The death toll for humans was beyond any horror previously experienced.  The figures can only be estimates but it is thought that 10 million combatants were killed and  7 million civilians. Then there was the disease that rampaged through areas where the injured, dying and displaced civilians were sheltering -perhaps 2 million – with 6 million people ‘unaccounted’ for.

In the UK and Scotland we tend to concentrate on the war as it took place on the Western Front but this was in all meanings of the word a world war. These Empires who marched their men into battle had colonies and ambitions beyond this conflict so those people too were dragged into the carnage.

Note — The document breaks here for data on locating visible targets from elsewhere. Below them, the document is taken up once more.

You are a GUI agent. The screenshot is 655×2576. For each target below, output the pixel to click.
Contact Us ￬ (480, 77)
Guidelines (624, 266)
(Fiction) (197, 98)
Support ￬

In Scotland Dr Elsie Inglis whose efforts to set up mobile hospital units were rejected by the British Government was welcomed to do so by France and Serbia. The Scottish Women’s Hospitals had bases and mobile units. They were run by women doctors and hundreds of nurses. It is thought that 1,500 nurses from all over the world, died as a result of their work in WW1.

The Orcadian Woman’s Suffrage Society, ceased its campaign for votes for women in 1914 and  put all its efforts into the war effort. Its donations paid for ‘The Orcadian Bed’,  a sponsored bed in one of Dr Inglis’ hospitals located in northern France.

 

 

Orcadian Dr Mary McNeill from Holm worked tirelessly in the Scottish Women’s Hospitals especially out in Serbia where the devastation and disease inflicted appalling horrors on both the military and civilian population.

Dr McNeill’s brother, Captain David McNeill, also a doctor,served in France with the Medical Corps.

Another of her brothers William, was a Lieutenant in the Royal Naval Reserve (RNR). He was drowned on   January 25th 1917 when the Laurentic was  torpedoed off the Irish Coast. He was aged 34, leaving behind a wife and young child. It was reported that Willie wouldn’t leave the ship until he had checked everyone was out.

When the Laurentic went down 354 lives were lost and there were 121 survivors. It was carrying 43 tons of gold ingots – 20 have never been recovered – even though there was a huge effort made to recover them. As for the sailors , many froze to death in the lifeboats and bodies continued to be washed ashore for several weeks.

Willie McNeill’s  body was washed ashore on Heisker, Isle of Barra. It is buried there. One other grave on the island is that of  a German submarine officer. The graves are isolated and unprotected – but cared for by the Commonwealth War Graves.

Yet another of Mary’s brothers Patrick,  volunteered on  the first day of WW1. He served on HMS Emperor of India  but died of pneumonia in the same week as Willie – January 1917.

Mary’s youngest brother ,Duncan McNeill was wounded in Palestine, not seriously but nearly dies of enteric fever. He returns to Orkney.

This was a war caught between the accelerated invention of new and more ‘efficient’ armaments and 19th Century military tactics – cavalry charges against machine guns and animals used as beasts of burden to transport men and munitions.

Of those animals killed in WW1 – 8 million horses plus an unknown number of donkeys and mules, 100,000 pigeons, and an unknown number of dogs, Elephants and  camels.

World War One – The war to end all wars – But it wasn’t.